**WHAT TO PRODUCE**
Whenever a line in the entries below contains "computer", copy that line.

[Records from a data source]

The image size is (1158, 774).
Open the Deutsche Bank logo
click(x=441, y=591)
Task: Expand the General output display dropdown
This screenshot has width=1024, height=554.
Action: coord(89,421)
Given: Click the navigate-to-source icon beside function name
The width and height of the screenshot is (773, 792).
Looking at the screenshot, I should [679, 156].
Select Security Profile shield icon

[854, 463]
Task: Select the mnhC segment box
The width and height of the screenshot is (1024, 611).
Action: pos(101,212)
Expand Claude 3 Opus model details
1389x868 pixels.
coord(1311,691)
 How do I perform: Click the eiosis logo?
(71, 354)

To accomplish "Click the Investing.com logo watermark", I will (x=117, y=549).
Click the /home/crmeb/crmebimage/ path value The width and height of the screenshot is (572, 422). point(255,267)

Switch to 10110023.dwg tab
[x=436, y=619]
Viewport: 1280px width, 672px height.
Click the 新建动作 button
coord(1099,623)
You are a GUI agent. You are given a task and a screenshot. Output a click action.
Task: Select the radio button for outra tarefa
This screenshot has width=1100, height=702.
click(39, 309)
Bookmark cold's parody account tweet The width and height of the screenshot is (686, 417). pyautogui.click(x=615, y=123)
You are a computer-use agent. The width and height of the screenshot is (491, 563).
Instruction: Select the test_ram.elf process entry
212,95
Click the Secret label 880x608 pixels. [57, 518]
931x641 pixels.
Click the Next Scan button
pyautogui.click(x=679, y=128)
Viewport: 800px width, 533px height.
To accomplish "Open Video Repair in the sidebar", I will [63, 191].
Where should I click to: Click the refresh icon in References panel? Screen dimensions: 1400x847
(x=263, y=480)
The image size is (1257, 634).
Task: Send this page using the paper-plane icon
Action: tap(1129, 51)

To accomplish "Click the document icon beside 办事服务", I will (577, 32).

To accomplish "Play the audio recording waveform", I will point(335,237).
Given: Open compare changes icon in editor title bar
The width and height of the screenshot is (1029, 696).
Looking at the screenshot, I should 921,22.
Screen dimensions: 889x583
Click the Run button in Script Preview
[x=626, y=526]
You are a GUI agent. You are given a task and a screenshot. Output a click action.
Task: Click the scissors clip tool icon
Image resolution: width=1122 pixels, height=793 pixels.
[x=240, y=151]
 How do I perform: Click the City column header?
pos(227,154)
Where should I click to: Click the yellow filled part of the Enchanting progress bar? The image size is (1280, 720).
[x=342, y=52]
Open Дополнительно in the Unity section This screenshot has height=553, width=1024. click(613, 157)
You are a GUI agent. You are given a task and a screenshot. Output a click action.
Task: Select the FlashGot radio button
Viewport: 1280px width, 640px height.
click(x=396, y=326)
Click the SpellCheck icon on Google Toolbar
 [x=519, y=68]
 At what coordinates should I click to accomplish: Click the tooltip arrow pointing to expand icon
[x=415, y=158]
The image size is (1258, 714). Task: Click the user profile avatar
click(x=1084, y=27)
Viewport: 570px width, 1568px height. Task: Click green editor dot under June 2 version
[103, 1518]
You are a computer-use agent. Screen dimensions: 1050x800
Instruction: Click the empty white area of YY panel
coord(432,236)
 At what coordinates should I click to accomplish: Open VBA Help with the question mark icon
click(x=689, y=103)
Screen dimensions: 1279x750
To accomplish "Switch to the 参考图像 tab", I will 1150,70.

**EXERCISE RESULT**
You are a computer-use agent. The width and height of the screenshot is (491, 563).
You are a computer-use agent. Screen dimensions: 1050x800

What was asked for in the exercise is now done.